My clinic correspondence is outsourced to India and a clerk files and sends the letters to the GPs and patients.
I do, however, have need of "patient liaison staff" (aka the secretaries in the department!) to oil the increasingly rusty wheels of the NHS behemoth and avert disaster when the wheels eventually fall off!
Communication in all its forms - personal, electronic, written - is the key to patient satisfaction and delivery of world class medicine.
Clerical staff remain a vital part of Patient Care in 2013 but the management system that employs them must move with the times and embrace technology too.
In my hospital the Trust iPad is carried by managers and Divisional Leads as a status symbol of their apparent worth to the organisation.

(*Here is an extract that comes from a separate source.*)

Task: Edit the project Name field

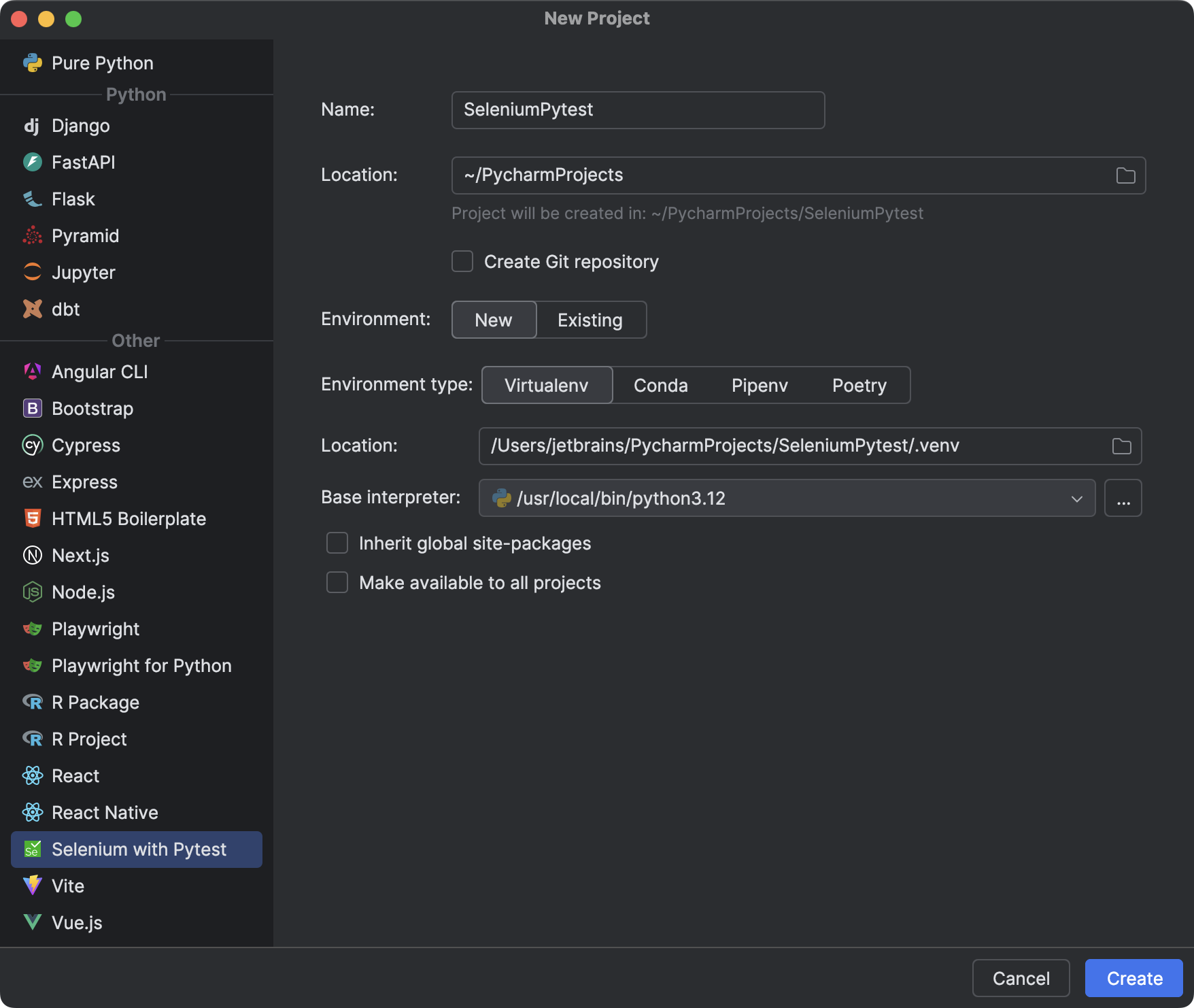Action: click(x=638, y=110)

Those at the front line (doing the real work) must struggle on with endless hospital e-mails and poor mobile reception.
Talking to colleagues face-to-face is fast becoming a last resort!

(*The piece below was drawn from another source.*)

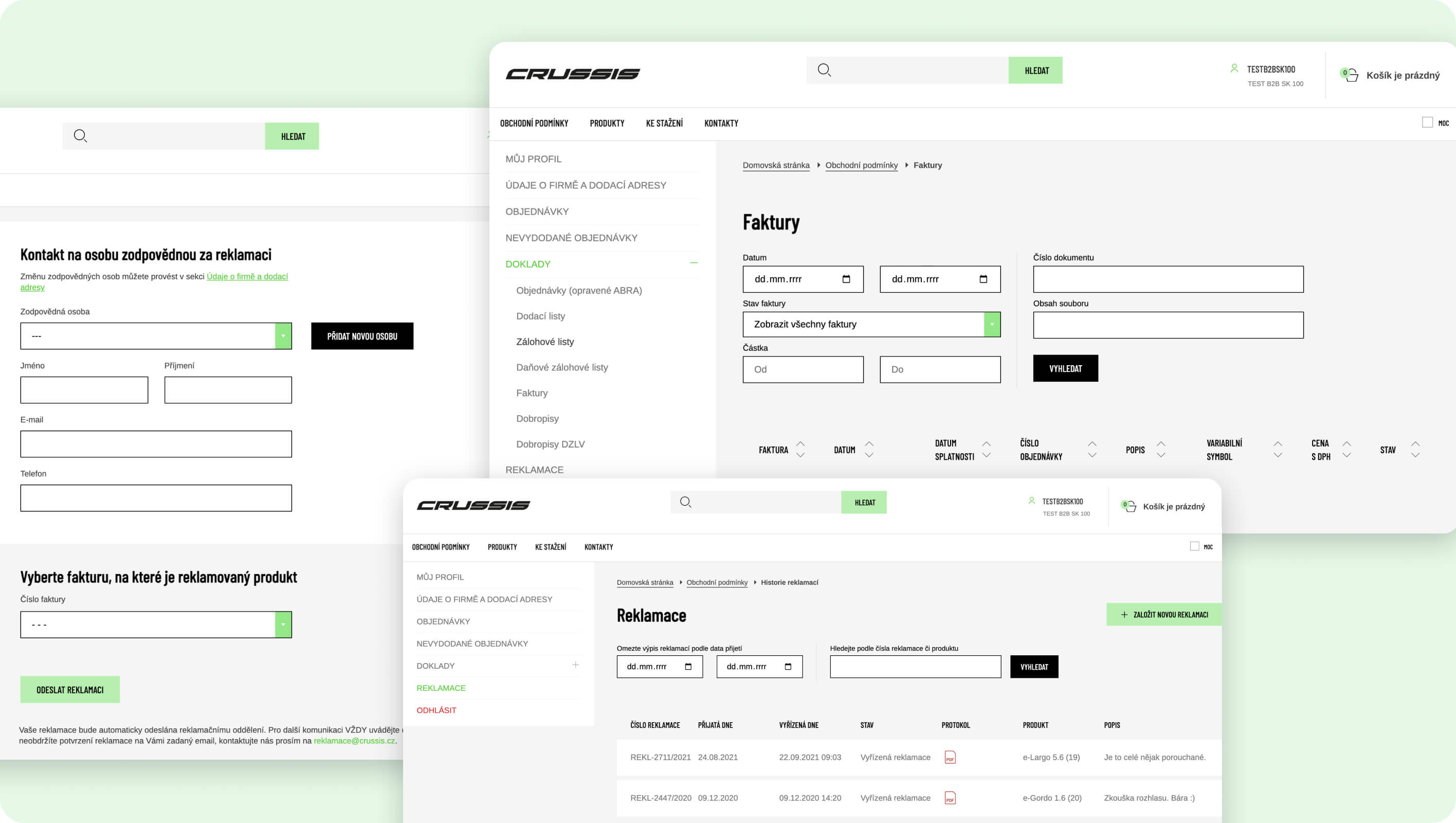The width and height of the screenshot is (1456, 823).
Task: Open PDF protocol for REKL-2711/2021
Action: pyautogui.click(x=950, y=757)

Competing interests: No competing interests
We agree that most communication would be better done directly by doctors, but think that you underestimate the role that medical secretaries have played in the NHS. A consultant's secretary is not merely a typist and diary manager as you suggest. They can play a key role in supporting patients (and junior staff) navigate the complex bureaucracy of the NHS.

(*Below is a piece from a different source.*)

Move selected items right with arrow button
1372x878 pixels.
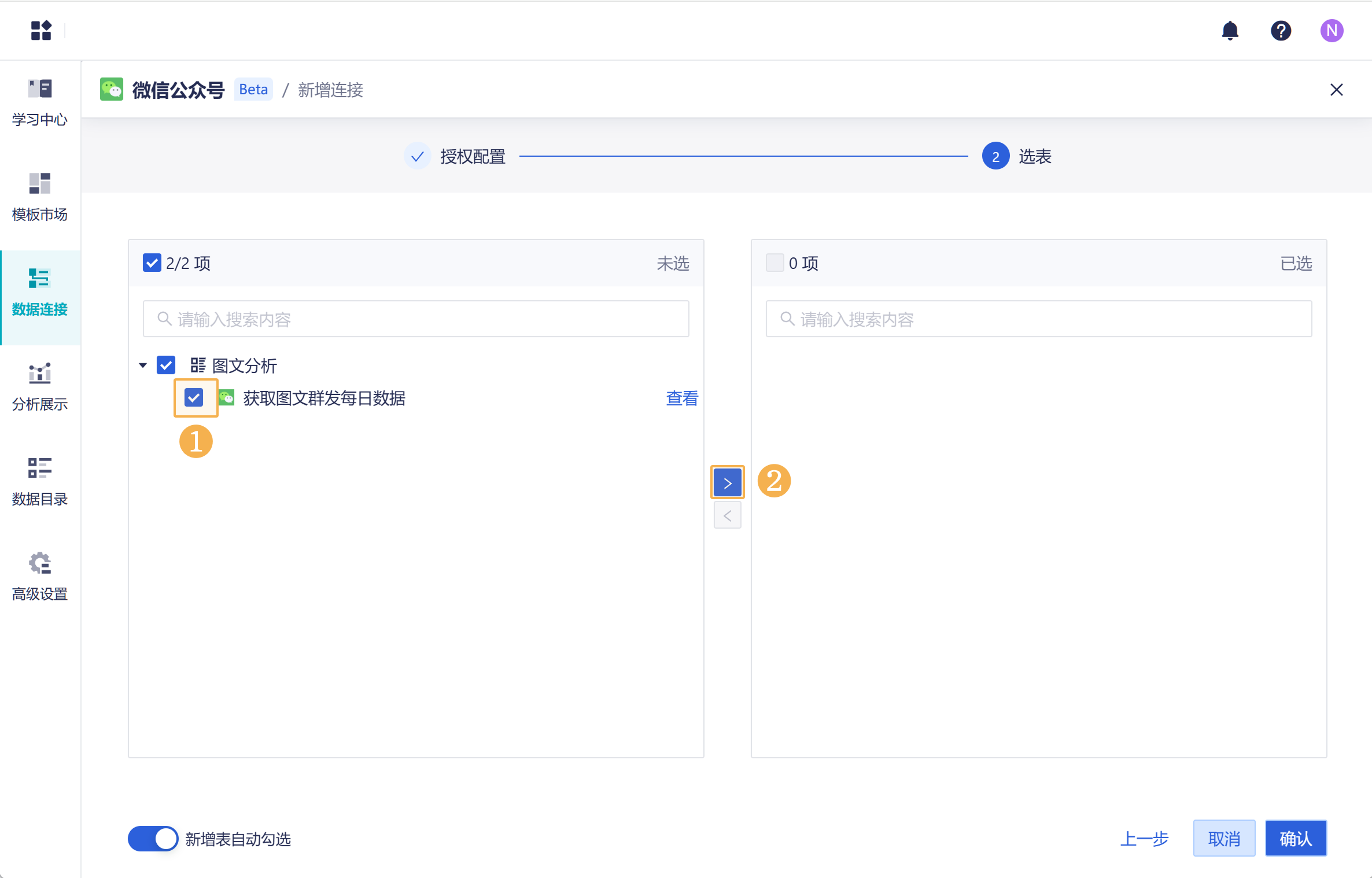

Recent interviews we have carried out on patient experience of care underlines this observation. People with cancer may need surgery, chemotherapy and radiotherapy, involving multiple appointments, procedures and staff – a “cast of thousands” as one patient commented. Patients and their companions often felt insecure and feared getting lost between different parts of their care along the pathway, worrying who was caring about them when they were not there. Unsure about who to contact when they thought they had been forgotten, some reported the positive role of the consultant's secretary who was able to find an answer and call them back. Others were paralysed when they could not find the secretary following restructuring and outsourcing. Some blamed lost letters and poor communication on this outsourcing, which may see letters flying halfway round the globe before landing back on the desk of a colleague.
Patients are supposed to have a cancer nurse specialist (CNS) who should help with this navigation; nationally 87% of patients reported having the name of a CNS, and 75% said they were easy to contact. But wide variation was reported for these questions between trusts and tumour groups. (Quality Health, National Cancer Patient Experience Survey 2011-12) Our patients reported uncertainty about which of the many support nurses was the CNS; they felt frustrated when calls were answered by a messaging service, and they missed the privileged access that secretaries have to individual consultants.
In the drive for efficiency savings and improved “productivity”, the NHS has become ever more impersonal. Systems and pathways appear to be in charge, with patients and staff often feeling less valued. Just occasionally, it is reassuring to have a real person you can call and talk to, who will try to resolve a problem rather than passing it to someone else.
Competing interests: No competing interests
Re: Doctors no longer need medical secretaries
This is all good debate. But the responses highlight the problem. There seems to be a wide variation in the amount of support Doctors are given and this is inequality across the NHS. This is really very important yet largely underappreciated aspect of NHS care. There needs to be a systematic review of admin support, communication policy, and how this is structured. Surely this is a quality of care issue ?
Also I think you might overestimate the level of admin support that GPs have ! Could we make appointments online? Some practices already do this.